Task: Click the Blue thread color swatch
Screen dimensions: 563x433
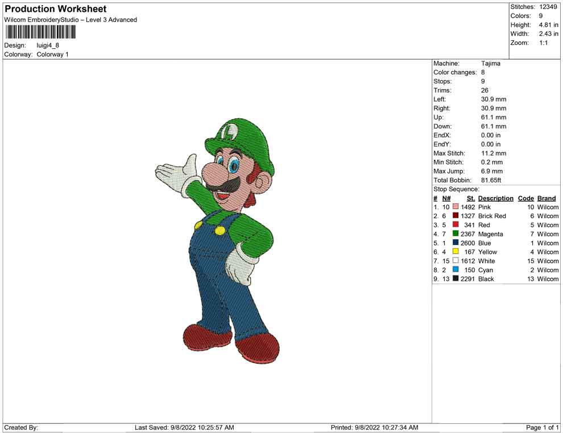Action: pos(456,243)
--
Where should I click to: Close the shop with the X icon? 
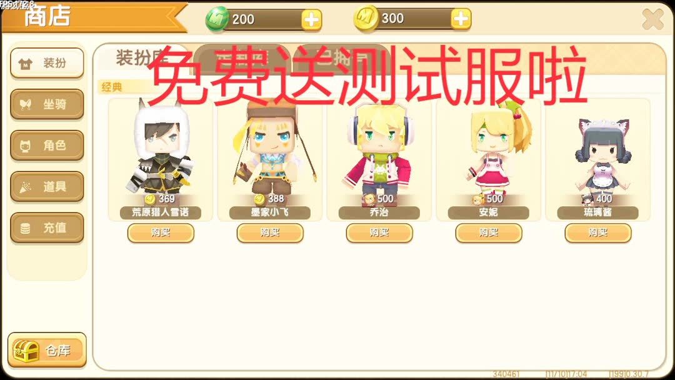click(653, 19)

Exercise:
Express the records from the line with "Task: Click the Blue thread color swatch" to the line with "Action: pos(456,243)" as a two-column CSV with the columns request and answer, one row per record, each value in a single quoted field with line breaks replaced by spaces. Leave the pictures out.

Result of this task:
request,answer
"Task: Click the Blue thread color swatch Screen dimensions: 563x433","Action: pos(456,243)"